Ein Selfie mit Tennisstar Rafael Nadal.

Foto: Manuel Queimadelos/Mallorca Open

Wo Rafael Nadal auftaucht, ist er im Nu umringt von Autogramm- und Selfie-Jägern. So auch in dieser Woche, die er mit Intensivtraining auf den Rasenplätzen des WTA-Turniers „Mallorca Open 2018“ in Santa Ponça genutzt hat. Fazit des mallorquinischen Weltstars: „Ich bin bereit für Wimbledon.“

Nach seinem elften Triumph bei den French Open – durch den Finalerfolg über den Österreicher Dominic Thiem – hat Rafael Nadal auf das Turnier in Queens verzichtet, weil er seinem Körper vor dem Rasen-Klassiker in Wimbledon eine Ruhepause gönnen wollte. „Es tut mir leid für die Turnierorganisatoren und die Fans, die mich dort spielen sehen wollten. Aber ich musste auf Anraten meiner Ärzte auf die Signale meines Körpers hören“, sagte Rafael Nadal, der beim Training neben seinem Coach Carlos Moya auch einen Schützling aus der Nadal-Academy in Manacor, Jaume Munar, dabei hatte. „Ich habe Rafa sehr fit erlebt“, meinte Munar, der sich in der Weltrangliste bereits auf Rang 87 vorgekämpft hat. In den mehr als zweistündigen Trainingseinheiten am Vormittag – bei brütender Hitze – ging Nadal stets an seine körperlichen Grenzen – und er erwartete das auch von seinen Trainingspartnern.

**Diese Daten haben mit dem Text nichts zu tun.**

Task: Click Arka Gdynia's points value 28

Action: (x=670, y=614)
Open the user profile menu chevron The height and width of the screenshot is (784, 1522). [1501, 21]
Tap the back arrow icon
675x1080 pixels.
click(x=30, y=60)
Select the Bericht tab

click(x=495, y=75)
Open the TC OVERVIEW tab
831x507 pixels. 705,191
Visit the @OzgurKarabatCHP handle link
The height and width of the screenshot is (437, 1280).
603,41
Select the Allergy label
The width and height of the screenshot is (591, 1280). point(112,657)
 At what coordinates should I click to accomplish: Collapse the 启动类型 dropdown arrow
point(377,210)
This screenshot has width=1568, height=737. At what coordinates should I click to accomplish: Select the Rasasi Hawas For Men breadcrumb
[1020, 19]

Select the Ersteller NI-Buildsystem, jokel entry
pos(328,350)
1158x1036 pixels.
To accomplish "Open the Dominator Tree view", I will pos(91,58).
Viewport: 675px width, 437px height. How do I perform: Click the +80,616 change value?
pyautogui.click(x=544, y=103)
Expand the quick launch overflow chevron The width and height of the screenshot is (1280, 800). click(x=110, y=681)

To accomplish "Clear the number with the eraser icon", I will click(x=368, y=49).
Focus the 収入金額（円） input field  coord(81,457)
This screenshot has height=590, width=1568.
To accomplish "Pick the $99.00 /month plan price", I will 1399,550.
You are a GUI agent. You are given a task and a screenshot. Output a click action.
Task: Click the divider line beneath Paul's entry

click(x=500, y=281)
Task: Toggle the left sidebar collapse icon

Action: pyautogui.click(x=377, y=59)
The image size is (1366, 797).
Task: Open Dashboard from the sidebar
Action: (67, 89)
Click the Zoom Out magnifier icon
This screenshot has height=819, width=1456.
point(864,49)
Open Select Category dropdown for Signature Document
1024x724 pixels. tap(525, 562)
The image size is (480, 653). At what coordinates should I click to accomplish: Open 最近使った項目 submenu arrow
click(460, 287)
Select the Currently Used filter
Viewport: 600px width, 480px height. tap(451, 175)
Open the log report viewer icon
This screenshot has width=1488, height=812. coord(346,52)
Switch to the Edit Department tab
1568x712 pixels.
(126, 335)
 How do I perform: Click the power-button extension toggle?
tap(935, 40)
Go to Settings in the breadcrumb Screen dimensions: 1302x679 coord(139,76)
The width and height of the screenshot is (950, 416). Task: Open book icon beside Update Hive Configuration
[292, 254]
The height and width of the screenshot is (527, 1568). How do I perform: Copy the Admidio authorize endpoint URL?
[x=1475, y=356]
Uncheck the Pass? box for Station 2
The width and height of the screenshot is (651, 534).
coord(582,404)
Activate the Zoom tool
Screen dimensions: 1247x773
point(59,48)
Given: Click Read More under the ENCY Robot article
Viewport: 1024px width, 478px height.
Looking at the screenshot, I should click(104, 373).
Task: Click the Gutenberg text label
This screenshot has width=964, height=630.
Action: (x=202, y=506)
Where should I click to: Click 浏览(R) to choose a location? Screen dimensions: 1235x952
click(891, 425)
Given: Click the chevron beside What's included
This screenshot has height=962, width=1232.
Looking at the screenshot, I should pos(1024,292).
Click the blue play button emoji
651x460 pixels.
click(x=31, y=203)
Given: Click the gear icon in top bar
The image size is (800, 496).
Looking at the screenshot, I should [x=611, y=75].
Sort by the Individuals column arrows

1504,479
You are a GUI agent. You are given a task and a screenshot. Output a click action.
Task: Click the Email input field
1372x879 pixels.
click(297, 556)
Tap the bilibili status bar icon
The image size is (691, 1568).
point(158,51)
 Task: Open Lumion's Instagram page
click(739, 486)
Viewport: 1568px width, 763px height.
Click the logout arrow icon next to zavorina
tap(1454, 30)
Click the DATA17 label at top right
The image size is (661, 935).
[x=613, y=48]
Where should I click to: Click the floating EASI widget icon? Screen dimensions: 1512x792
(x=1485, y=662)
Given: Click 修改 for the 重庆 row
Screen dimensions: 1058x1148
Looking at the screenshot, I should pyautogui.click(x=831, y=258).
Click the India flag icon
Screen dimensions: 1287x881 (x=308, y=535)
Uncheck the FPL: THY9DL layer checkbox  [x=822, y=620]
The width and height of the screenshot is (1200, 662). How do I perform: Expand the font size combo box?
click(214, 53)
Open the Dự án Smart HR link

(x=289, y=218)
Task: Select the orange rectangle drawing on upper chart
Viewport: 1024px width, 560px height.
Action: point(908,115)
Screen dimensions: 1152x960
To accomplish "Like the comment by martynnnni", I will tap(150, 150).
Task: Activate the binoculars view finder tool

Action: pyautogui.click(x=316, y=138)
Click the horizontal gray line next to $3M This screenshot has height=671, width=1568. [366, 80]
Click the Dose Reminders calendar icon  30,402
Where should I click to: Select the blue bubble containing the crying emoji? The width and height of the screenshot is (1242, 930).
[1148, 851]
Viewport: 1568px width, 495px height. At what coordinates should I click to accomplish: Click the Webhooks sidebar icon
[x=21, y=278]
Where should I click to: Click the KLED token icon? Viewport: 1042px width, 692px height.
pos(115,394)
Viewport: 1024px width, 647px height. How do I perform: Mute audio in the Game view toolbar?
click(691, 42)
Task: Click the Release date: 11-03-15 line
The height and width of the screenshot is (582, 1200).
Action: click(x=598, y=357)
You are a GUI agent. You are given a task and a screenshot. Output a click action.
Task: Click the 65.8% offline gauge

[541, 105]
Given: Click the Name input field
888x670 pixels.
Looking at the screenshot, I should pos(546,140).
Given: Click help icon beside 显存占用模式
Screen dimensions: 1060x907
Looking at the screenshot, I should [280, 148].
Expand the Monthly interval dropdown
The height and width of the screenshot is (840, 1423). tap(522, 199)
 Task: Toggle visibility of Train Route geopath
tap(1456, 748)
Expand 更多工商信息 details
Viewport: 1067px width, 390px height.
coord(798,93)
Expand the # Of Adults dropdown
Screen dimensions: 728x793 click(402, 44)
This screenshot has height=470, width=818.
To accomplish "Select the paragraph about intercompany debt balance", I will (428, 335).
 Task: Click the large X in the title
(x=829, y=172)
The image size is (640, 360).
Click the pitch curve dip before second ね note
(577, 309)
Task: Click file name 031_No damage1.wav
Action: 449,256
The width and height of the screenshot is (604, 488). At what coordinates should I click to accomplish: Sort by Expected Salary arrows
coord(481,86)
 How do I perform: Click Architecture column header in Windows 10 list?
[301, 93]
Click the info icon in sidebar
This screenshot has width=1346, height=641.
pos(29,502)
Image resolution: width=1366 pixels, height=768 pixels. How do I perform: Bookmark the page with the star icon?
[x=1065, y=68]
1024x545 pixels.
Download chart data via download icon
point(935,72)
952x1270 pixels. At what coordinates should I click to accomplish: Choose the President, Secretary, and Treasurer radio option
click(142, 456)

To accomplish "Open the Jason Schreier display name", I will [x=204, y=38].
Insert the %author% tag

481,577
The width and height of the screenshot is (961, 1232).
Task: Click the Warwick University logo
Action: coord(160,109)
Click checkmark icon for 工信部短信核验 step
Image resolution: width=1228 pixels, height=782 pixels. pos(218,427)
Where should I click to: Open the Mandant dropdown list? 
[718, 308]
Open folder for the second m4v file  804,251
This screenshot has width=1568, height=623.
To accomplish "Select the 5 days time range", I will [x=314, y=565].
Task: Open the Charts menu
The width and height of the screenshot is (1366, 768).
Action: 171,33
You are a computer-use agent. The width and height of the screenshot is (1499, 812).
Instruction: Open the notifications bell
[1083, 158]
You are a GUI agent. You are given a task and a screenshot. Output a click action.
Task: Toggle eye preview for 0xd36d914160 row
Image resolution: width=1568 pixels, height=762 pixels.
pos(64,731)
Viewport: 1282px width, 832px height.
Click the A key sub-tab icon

Als Favorit für Wimbledon, wo er 2010 zum letzten Mal triumphiert hat, sieht sich Rafael Nadal freilich nicht. „Nein, Roger ist der klare Favorit, da gibt es keinen Zweifel“, sagte „Rafa.“ Gefreut hat sich der Tennisstar und Fußballfan am Freitagnachmittag in Santa Ponsa über den Besuch des ehemaligen Arsenal-Spielers und jetzigen Assistenten von Startrainer Pep Guardiola bei Manchester City, Mikel Arteta. Auf die Frage nach dem künftigen Fußball-Weltmeister antwortete Real-Madrid-Fan Rafael Nadal: „Ich weiß es nicht, vielleicht gibt es eine Überraschung. Natürlich hoffe ich, dass Spanien gewinnt.“

Training auf Wimbledon-Rasen, und das bei Schönwetter-Garantie! Diese paradiesischen Zustände bei den „Mallorca Open“ in Santa Ponça weiß Rafael Nadal sehr zu schätzen. „Ja, die Organisatoren machen eine fantastische Arbeit. Das WTA-Turnier entwickelt sich Jahr für Jahr, es kommen immer mehr Zuschauer, die Damen spielen ein sehr attraktives Tennis. Ich bin glücklich, dass es die Mallorca Open gibt.“ Ein Kompliment, das Turnierveranstalter Edwin Weindorfer und Turnierdirektor Toni Nadal, Rafas Onkel, sehr gerne gehört haben!